Questo per quanto riguarda le differenze fra Europa e Stati Uniti. Ma, ciò detto, torno a chiederle: cosa c’è che non va nelle politiche di settore?
Il rischio più immediato è che il tutto si riduca a una somma di linee guida e incentivi. Il che sarebbe comunque meglio di ciò cui sembra puntare il nostro attuale Governo, ovvero a generici incentivi fiscali non legati a obiettivi specifici.
Ma il punto vero è un altro. Il Piano del lavoro della Cgil si è proposto di realizzare un’innovazione culturale, un cambio di paradigma.
In primo luogo, la nostra idea è che la crescita, la competitività, e quindi l’occupazione, si possono rilanciare a partire da un’analisi dei bisogni connessi ai tanti aspetti di arretratezza presenti nel nostro Paese. Secondo il nostro Piano occorre partire da problematiche peraltro note: assetto idrogeologico, rischio sismico, sicurezza degli edifici scolastici, salute, trasporti, logistica, banda larga, risparmio energetico, ciclo dei rifiuti. Problematiche di cui si parla da anni. La nostra proposta è che i bisogni specifici connessi a queste problematiche irrisolte vadano declinati in altrettanti progetti intersettoriali.
Come ho detto prima, e come anche Prodi sa bene, la crisi industriale esplosa nel 2008 è connessa essenzialmente, nel nostro paese, a gravi carenze della domanda interna. Secondo il Piano del lavoro occorre quindi costruire dei progetti che inneschino una nuova domanda, creando un nuovo mercato.
Può farci capire meglio con qualche esempio?
Certo. Prendiamo l’edilizia. Si stabilisce che i nuovi edifici debbono rispondere a determinati criteri di risparmio energetico. Con uno slogan potremmo dire: non solo nuove case, ma case nuove. Ciò determinerà la ricerca e la produzione di nuovi materiali, e la messa a punto di nuove tecniche costruttive, attivando una nuova domanda interna. Il che, lo sottolineo, non resterà confinato nell’ambito dell’industria delle costruzioni, ma coinvolgerà necessariamente settori come acciaio, alluminio, vetro, legno, eccetera. Insomma, coinvolgerà anche l’industria metalmeccanica, l’industria chimica e l’industria del legno.

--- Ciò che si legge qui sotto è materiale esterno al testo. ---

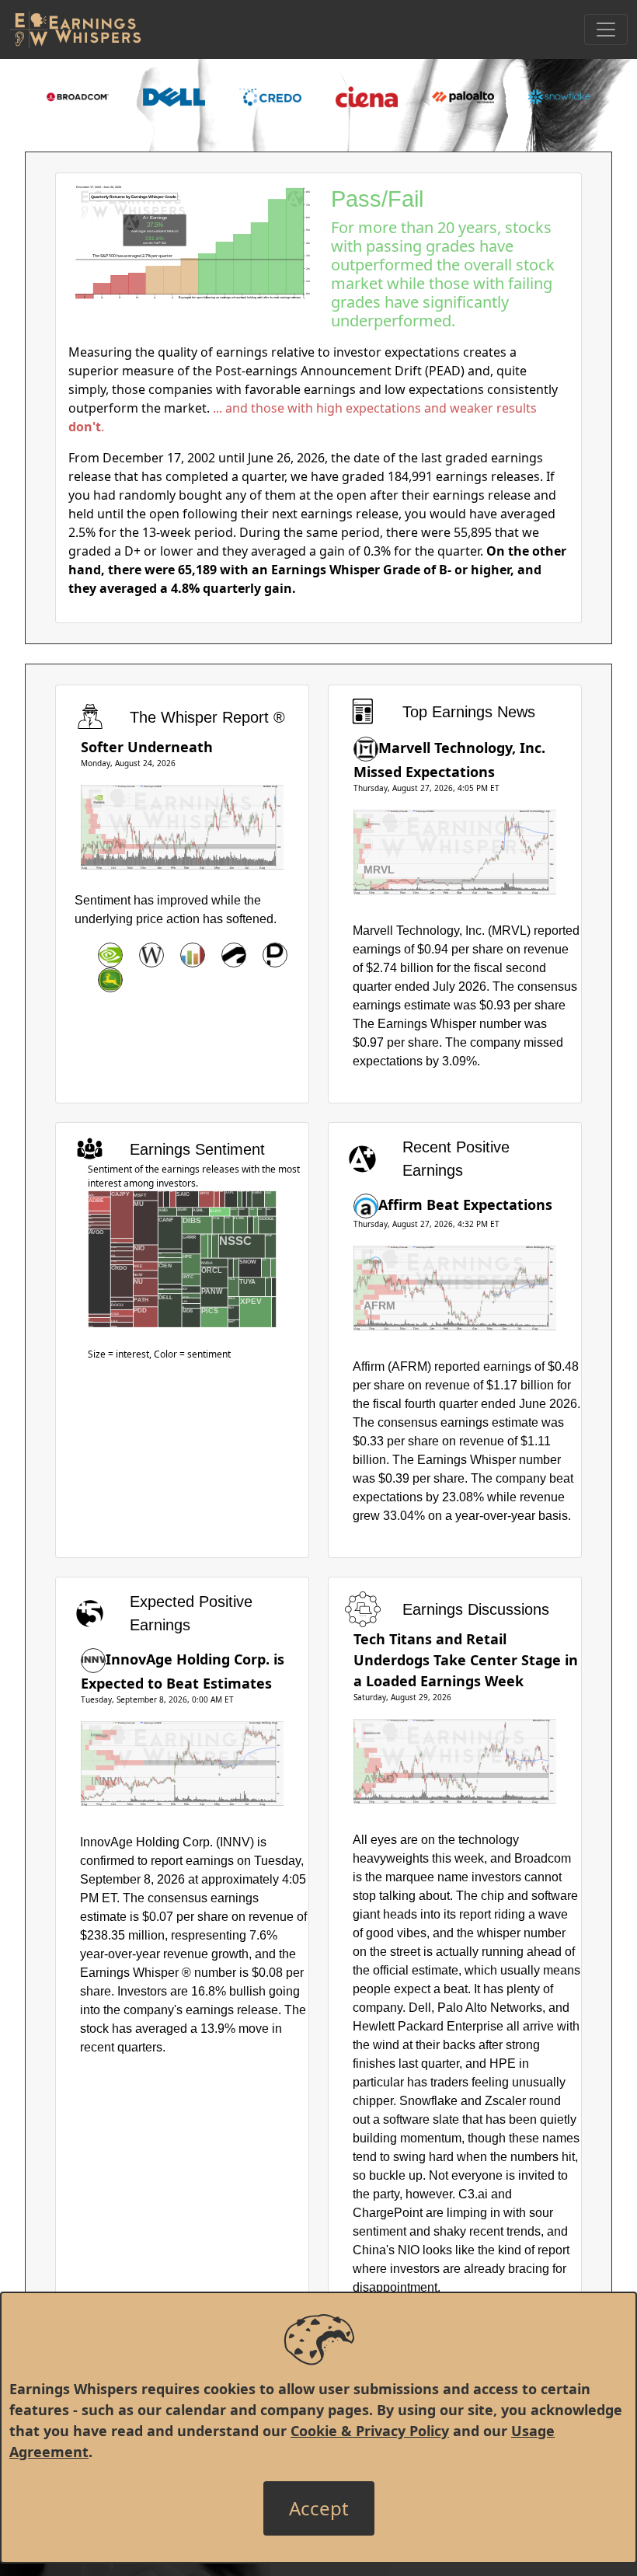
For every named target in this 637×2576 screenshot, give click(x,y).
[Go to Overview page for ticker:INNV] (93, 1659)
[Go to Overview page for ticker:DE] (110, 979)
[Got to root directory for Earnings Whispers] (75, 29)
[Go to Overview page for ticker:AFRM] (365, 1204)
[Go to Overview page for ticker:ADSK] (233, 955)
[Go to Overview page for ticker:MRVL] (365, 747)
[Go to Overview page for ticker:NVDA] (110, 955)
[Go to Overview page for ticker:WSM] (151, 955)
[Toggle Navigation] (606, 29)
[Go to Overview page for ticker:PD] (275, 955)
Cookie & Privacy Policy (370, 2430)
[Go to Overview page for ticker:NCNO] (192, 955)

Oppure consideriamo il welfeare rivolto alla persona. Si tratta di cambiare parametri rispetto al ruolo degli ospedali nel territorio, sviluppando da un lato i loro livelli di specializzazione e, dall’altro, l’assistenza sanitaria a domicilio. Nuovi investimenti in macchinari sanitari possono accompagnarsi a una migliore assistenza e a consistenti risparmi finanziari generati da un abbattimento dei ricoveri ospedalieri. In altre parole, i poteri pubblici devono creare una domanda di innovazione.
In secondo luogo, come dicevo prima, la politica settoriale, ormai, si può fare solo in chiave europea. L’altra idea portante del nostro Piano è che occorra agire in una dimensione territoriale. La nuova domanda deve crearsi a partire da dove c’è concretamente un dato bisogno di innovazione.
Quello che Lei ha detto sul valore intersettoriale di problematiche quali edilizia, scuola, sanità, e risparmio energetico ricorda il Piano del Lavoro lanciato da Giuseppe Di Vittorio tra il 1949 e il 1950.
È vero, ed è un’ascendenza di cui andiamo orgogliosi. E che credo non dispiacerebbe nemmeno a Prodi.